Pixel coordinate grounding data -

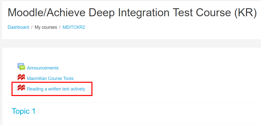
Task: Open the MDITCKR2 breadcrumb link
Action: click(x=74, y=27)
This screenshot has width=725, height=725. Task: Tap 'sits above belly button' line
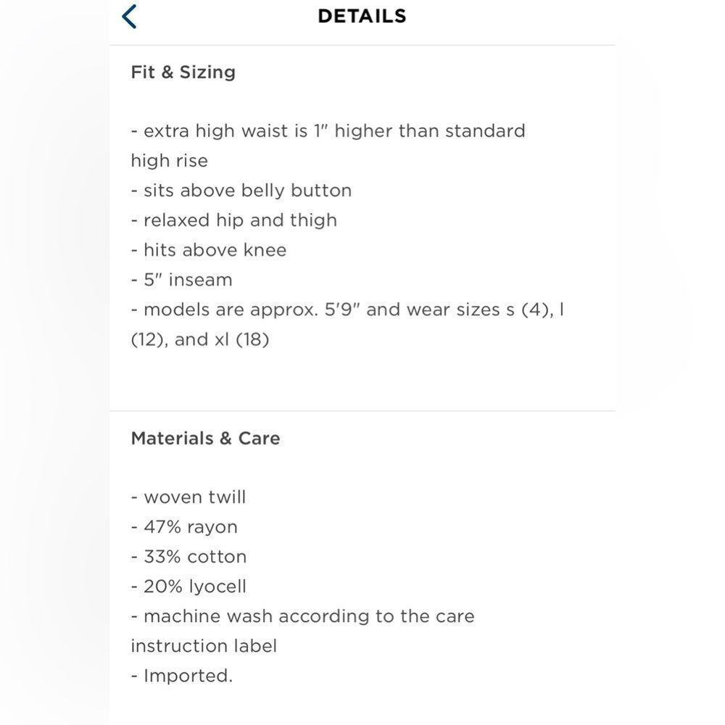(241, 190)
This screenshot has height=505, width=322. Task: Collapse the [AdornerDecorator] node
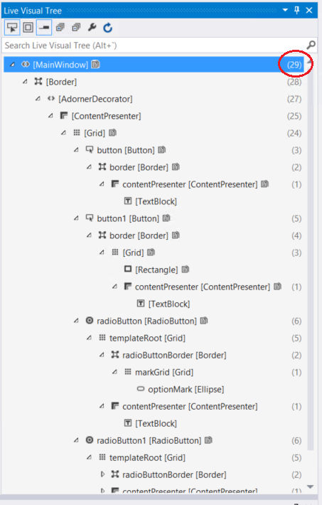click(x=38, y=99)
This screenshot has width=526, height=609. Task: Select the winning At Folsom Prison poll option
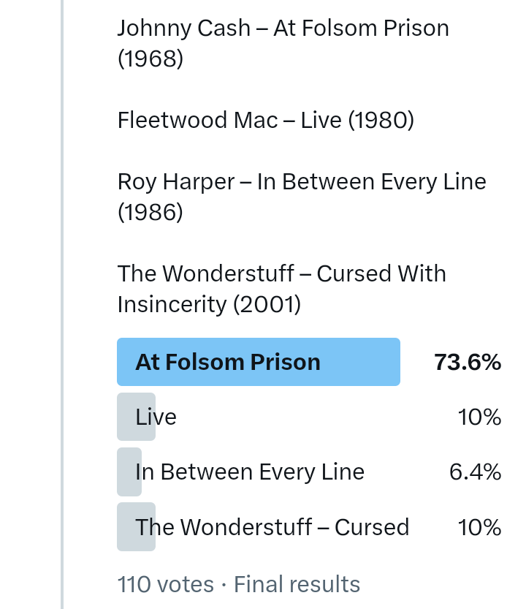[x=228, y=363]
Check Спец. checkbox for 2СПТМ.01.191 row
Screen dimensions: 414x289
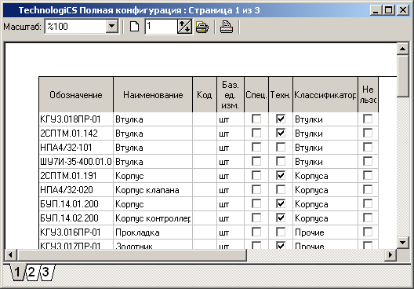[256, 175]
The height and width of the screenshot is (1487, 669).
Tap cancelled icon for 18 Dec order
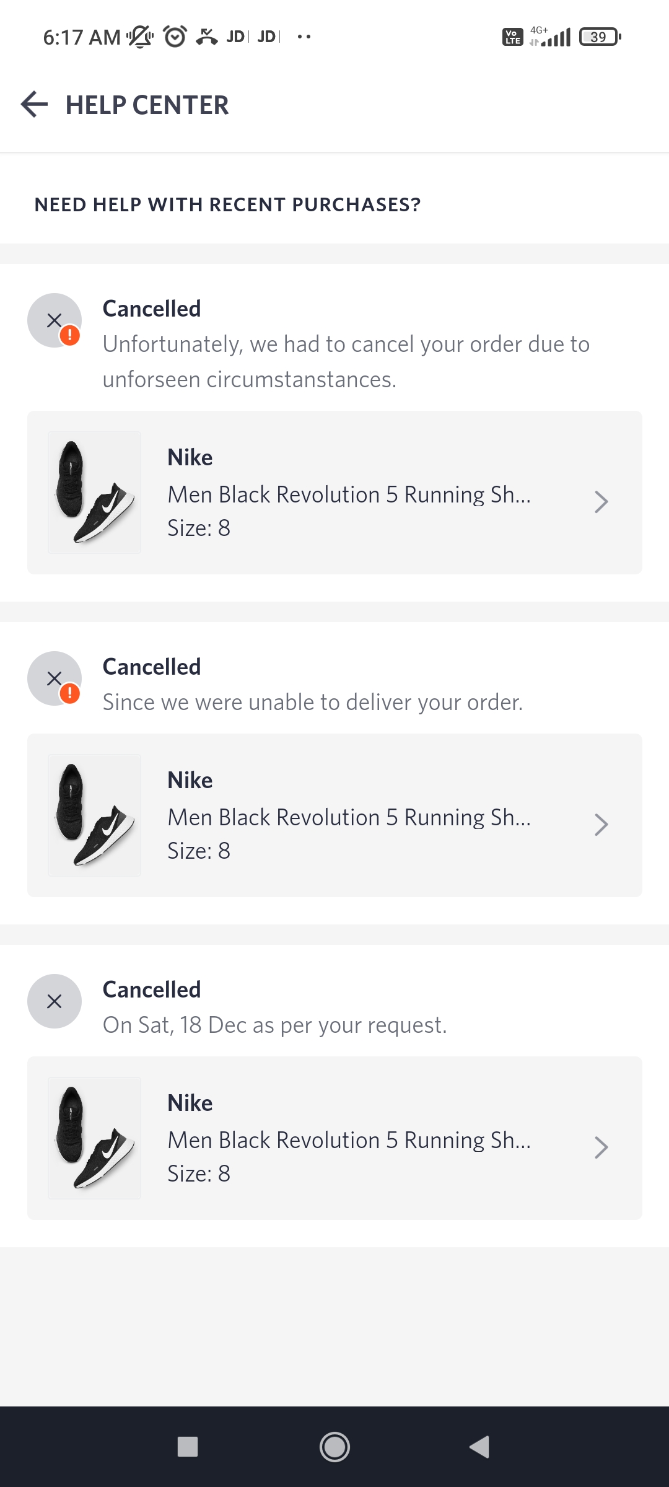tap(55, 1001)
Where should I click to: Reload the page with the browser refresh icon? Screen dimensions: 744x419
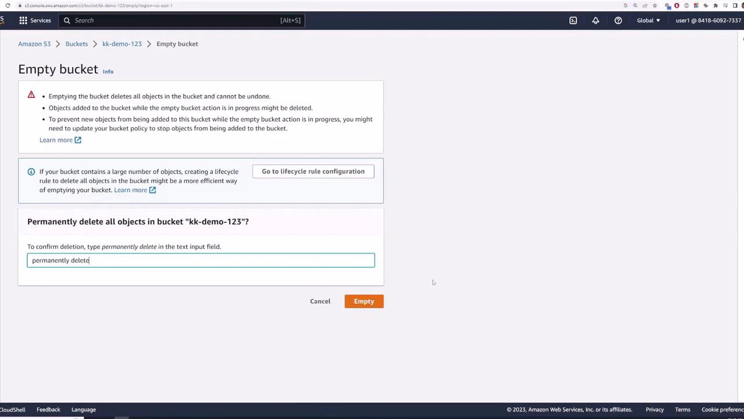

Work required - Print exactly, and print only, the lines from the line with "Screen dimensions: 414x289" through the last line of the entries, both ends included. No pictures belong in the result.

Answer box -
Screen dimensions: 414x289
[256, 175]
The height and width of the screenshot is (1487, 669).
Tap cancelled icon for 18 Dec order
tap(55, 1001)
Where should I click to: Reload the page with the browser refresh icon? Screen dimensions: 744x419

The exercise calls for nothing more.